## Kegiatan
Kutip persis bagian teks tentang KTSP, mulai dari "Kurikulum 2004 ini, kemudian" sampai dengan "Standar Nasional Pendidikan  (BSNP).".

## Kutipan Halaman
------
Kurikulum 2004 ini, kemudian disempurnakan oleh pemerintah pada tahun 2006 dengan nama Kurikulum Tingkat satuan Pendidikan (KTSP) yaitu sebuah kurikulum operasional pendidikan yang disusun oleh dan dilaksanakan pada masing-masing satuan pendidikan di Indonesia. KTSP secara yuridis diamanatkan oleh Undang-Undang Nomor 20 Tahun 2003 tentang Sistem Pendidikan Nasional dan Peraturan Pemerintah Republik Indonesia Nomor 19 Tahun 2005 tentan Standar Nasional Pendidikan. 

Penyusunan KTSP oleh sekolah dimulai sejak tahun ajaran 2007/20-8 dengan mengacu pada standar isi (SI) dan standar kempetensi lulusan (SKL) untuk pendidikan dasar, dan pendidikan menengah sebagaimana yang diterbitkan melalui Peraturan Menteri Pendidikan Nasional  masing-mansing Nomor 22 tahun 2006 dan nomor 23 tahun 2006, serta panduan pengembangan KTSP yang dikeluarkan oleh Badan Standar Nasional Pendidikan  (BSNP).

Ciri yang menonjol pada kurikulum ini adalah adanya asas desentralistik dalam penyusunan KTSP.  Desentralisasi tersebut memberikan ruang kepada daerah untuk merancang dan menetapkan  segala tata aturan yang dicantumkan dalam kurikulum, namun dalam pengembangan kurikulum harus tetap mengacu pada Standar Nasional Pendidikan yang telah ditetapkan oleh Badan Standar Nasional Pendidikan (BSNP).
------
## Bahan yang Diberikan
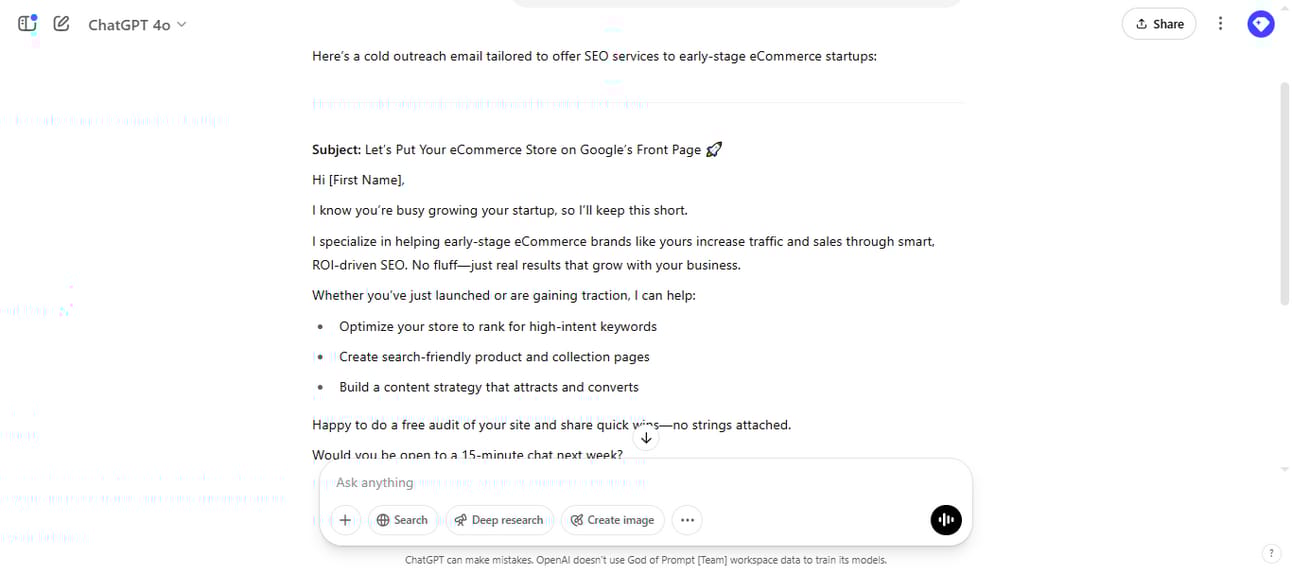This screenshot has height=574, width=1292.
Task: Toggle the Deep research chip
Action: [x=499, y=520]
------
## Hasil Tugas
Kurikulum 2004 ini, kemudian disempurnakan oleh pemerintah pada tahun 2006 dengan nama Kurikulum Tingkat satuan Pendidikan (KTSP) yaitu sebuah kurikulum operasional pendidikan yang disusun oleh dan dilaksanakan pada masing-masing satuan pendidikan di Indonesia. KTSP secara yuridis diamanatkan oleh Undang-Undang Nomor 20 Tahun 2003 tentang Sistem Pendidikan Nasional dan Peraturan Pemerintah Republik Indonesia Nomor 19 Tahun 2005 tentan Standar Nasional Pendidikan. 

Penyusunan KTSP oleh sekolah dimulai sejak tahun ajaran 2007/20-8 dengan mengacu pada standar isi (SI) dan standar kempetensi lulusan (SKL) untuk pendidikan dasar, dan pendidikan menengah sebagaimana yang diterbitkan melalui Peraturan Menteri Pendidikan Nasional  masing-mansing Nomor 22 tahun 2006 dan nomor 23 tahun 2006, serta panduan pengembangan KTSP yang dikeluarkan oleh Badan Standar Nasional Pendidikan  (BSNP).